Kant, todavia, no final do século, reabilitará o pensamento teleológico, embora de uma forma muito particular, na sua Crítica da Faculdade de Julgar. Com efeito, Kant negará qualquer valor determinante aos juízos teleológicos. Isto significa que eles nunca poderão determinar um fenómeno no seu ser, relativamente ao entendimento humano; porém, existem fenómenos, em particular os de natureza biológica, que, uma vez determinados por princípios físicos, deixam ainda ao entendimento a impressão de algo neles permanecer por explicar. Uma reflexão sobre tais fenómenos poderá encontrar lugar para pensar neles teleologicamente, sem que, no entanto, tal pensamento possa vir a ter carácter determinante. Kant, porém, vai ainda mais longe. Admite que as ideias de carácter teleológico possam adquirir um valor heurístico, ou seja, conduzir o entendimento a uma descoberta de novas características e propriedades dos fenómenos, que, guiado apenas pelos princípios determinantes, o entendimento nunca conseguiria realizar. Embora a teleologia, em Kant, tenha apenas um valor metodológico, ela é conduzida tendo em vista a realização de uma unidade da experiência – ou seja, de uma unificação dos fenómenos segundo leis cada vez mais gerais – que o pensamento mecanicista, por si só, não poderá levar a cabo.

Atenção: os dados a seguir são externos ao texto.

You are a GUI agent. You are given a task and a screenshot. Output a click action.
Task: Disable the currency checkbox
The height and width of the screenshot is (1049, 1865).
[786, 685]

Mais recentemente, a partir de meados do séc. xx, o pensamento teleológico recebeu um novo impulso, embora desligado, tanto dos pressupostos ontológicos subjacentes à teleologia de Aristóteles, quanto dos supostos metodológicos da filosofia de Kant. Foi o modelo cibernético que deu uma nova vida às conceções teleológicas da realidade física, nomeadamente naqueles campos em que certas alterações na estrutura molecular dos corpos originam um movimento tendente ao restabelecimento de um estado de equilíbrio, embora em condições diferentes daquela que antecedeu as referidas alterações. As propriedades teleológicas, nestes contextos, aparecem não em oposição às propriedades puramente físicas, mas como propriedades exigidas pela descrição, em termos físicos, do comportamento de certos sistemas.

 

Bibliog.: ARISTOTE, Les Parties des Animaux, trad. de Pierre Louis, Paris, Les Belles Lettres, 1956; HULL, David L., The Metaphysics of Evolution, Albany, State University of New York Press, 1989; KANT, Immanuel, Crítica da Faculdade do Juízo, trad. de António Marques e Valério Rohden, Lisboa, INCM, 1992; MARQUES, António, Organismo e Sistema em Kant, Lisboa, Editorial Presença, 1987; SOBER, Elliott (ed.), Conceptual Issues in Evolutionary Biology, 2.ª ed., Cambridge, The MIT Press, 1994.